Adds support for decoding floating-point typed arrays from RFC8746 #111

tgockel · 2021-05-25T23:25:32Z

This adds support for decoding arrays of floating point numbers of IEEE 754 formats binary16, binary32, and binary64 in both the big- and little-endian form.

If this looks good, we can add unsigned and signed integers using the same general ideas...and also encoders for these special markers.

Sekenre · 2021-05-28T10:20:43Z

Hi @tgockel, thanks for doing this. I had done some experiments a while back decoding typed arrays into python array.array types. I think that might be faster. It also lets you do a round-trip:

Sekenre@a117ad3

This is related to #32 and is maybe a simple way to handle it without needing numpy as a dependency.

Let me know what you think, I'm open to suggestions.

coveralls · 2021-05-28T10:23:20Z

Coverage decreased (-0.3%) to 96.892% when pulling 70e6f6c on tgockel:rfc8746 into 9f30439 on agronholm:master.

tgockel · 2021-05-31T06:50:08Z

I have never seen array before, but it definitely seems like the right approach instead of the weird struct trickery I did. Unfortunately, array.array doesn't have support for half-precision floats, but I updated the single- and double-precision floating point algorithm to use it.

The biggest issue I see is immutability -- array.array does not have a convenient method like numpy's array.setflags(write=False) for this. I left comments with TODO(tgockel/111) for this, but I don't know an elegant way to address this one.

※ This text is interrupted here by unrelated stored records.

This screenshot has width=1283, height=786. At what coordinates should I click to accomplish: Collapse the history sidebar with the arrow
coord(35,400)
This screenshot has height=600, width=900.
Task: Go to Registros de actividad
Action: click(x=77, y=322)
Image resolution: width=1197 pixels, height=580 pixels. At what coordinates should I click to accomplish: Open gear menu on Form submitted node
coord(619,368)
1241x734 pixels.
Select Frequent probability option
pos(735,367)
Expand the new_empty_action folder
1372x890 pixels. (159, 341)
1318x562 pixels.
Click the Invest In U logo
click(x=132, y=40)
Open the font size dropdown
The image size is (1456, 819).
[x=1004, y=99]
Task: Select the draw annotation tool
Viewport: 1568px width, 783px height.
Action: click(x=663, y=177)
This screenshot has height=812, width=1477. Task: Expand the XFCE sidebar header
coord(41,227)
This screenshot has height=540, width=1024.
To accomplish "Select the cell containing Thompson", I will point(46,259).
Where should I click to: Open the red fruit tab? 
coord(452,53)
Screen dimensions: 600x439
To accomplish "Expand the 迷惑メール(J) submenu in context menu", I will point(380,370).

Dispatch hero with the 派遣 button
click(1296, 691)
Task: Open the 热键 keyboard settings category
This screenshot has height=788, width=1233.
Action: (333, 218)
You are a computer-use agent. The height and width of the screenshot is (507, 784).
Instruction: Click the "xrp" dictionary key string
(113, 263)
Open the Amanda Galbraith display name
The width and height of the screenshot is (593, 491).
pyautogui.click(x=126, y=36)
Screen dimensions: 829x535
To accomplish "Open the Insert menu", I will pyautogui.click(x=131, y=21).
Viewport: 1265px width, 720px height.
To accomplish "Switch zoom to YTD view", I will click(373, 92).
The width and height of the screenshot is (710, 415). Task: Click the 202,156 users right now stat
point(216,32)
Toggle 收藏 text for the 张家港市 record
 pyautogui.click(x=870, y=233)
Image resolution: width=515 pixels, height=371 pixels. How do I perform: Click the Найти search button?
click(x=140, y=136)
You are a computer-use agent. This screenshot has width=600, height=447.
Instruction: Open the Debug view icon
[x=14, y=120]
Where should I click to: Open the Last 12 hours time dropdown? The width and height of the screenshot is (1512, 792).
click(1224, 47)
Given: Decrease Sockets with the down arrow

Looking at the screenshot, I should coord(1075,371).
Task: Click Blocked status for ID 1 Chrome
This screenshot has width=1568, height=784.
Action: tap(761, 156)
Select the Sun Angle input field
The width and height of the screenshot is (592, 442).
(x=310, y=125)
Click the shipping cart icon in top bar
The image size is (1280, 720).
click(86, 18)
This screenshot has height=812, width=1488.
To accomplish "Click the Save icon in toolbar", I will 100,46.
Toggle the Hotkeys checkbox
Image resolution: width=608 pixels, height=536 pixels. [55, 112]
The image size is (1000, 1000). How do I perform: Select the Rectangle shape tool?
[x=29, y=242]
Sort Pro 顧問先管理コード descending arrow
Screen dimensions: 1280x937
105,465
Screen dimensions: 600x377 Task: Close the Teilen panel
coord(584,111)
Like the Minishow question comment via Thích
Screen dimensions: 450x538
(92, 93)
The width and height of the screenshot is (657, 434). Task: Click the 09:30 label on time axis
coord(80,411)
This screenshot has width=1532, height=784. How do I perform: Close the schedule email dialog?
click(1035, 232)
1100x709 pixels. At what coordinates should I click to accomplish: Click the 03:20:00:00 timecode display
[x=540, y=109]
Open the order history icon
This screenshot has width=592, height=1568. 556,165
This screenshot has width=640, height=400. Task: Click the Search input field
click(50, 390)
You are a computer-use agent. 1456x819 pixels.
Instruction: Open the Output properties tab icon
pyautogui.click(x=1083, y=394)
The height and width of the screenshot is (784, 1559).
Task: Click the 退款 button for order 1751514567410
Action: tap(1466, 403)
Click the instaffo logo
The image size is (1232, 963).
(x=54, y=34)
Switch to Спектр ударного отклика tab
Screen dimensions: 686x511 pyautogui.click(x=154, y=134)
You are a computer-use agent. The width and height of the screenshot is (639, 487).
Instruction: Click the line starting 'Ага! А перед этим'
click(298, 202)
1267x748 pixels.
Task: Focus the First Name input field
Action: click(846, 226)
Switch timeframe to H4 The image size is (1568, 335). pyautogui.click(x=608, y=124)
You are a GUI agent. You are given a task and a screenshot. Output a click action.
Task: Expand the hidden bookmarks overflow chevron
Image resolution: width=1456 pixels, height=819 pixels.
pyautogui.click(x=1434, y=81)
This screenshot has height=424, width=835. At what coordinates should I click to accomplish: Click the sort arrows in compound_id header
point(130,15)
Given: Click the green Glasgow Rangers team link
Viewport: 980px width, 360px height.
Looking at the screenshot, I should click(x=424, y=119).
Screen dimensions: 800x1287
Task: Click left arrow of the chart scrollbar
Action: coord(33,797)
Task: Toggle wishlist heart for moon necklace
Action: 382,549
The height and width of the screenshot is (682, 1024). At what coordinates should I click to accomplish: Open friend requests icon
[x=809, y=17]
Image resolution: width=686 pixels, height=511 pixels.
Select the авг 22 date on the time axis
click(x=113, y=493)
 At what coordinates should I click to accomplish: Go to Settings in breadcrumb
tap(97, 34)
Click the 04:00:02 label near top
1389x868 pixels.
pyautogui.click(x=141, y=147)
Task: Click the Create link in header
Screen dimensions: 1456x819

Sekenre · 2021-06-02T16:05:03Z

The biggest issue I see is immutability -- array.array does not have a convenient method like numpy's array.setflags(write=False) for this. I left comments with TODO(tgockel/111) for this, but I don't know an elegant way to address this one.

If you want it to be immutable, you can wrap the bytes in a memoryview and then cast it, like this:

>>> my_array = memoryview(b'\x1f\x85\xebQ\xb8\x1e\t@').cast('d')
>>> assert my_array[0] == 3.14
>>> my_array[0] = 2.16
Traceback (most recent call last):
  File "<pyshell#57>", line 1, in <module>
    myarray[0] = 2.14
TypeError: cannot modify read-only memory

tgockel · 2021-06-02T16:40:32Z

That unfortunately doesn't work because the ultimate point of making this read-only is so that it can be used as keys in a dictionary, but memoryview hashing has a shortcoming:

ValueError: memoryview: hashing is restricted to formats 'B', 'b' or 'c'

This adds support for decoding arrays of floating point numbers of IEEE 754 formats binary16, binary32, and binary64 in both the big- and little-endian form.

Sekenre · 2021-06-05T17:34:16Z

I tried writing a little class to represent a float16 array instead of converting to a list of floats and posted it here: https://codereview.stackexchange.com/q/261573/243247. This lets you write an encoder that can just copy the underlying buffer into the output. This could be added to cbor2.types.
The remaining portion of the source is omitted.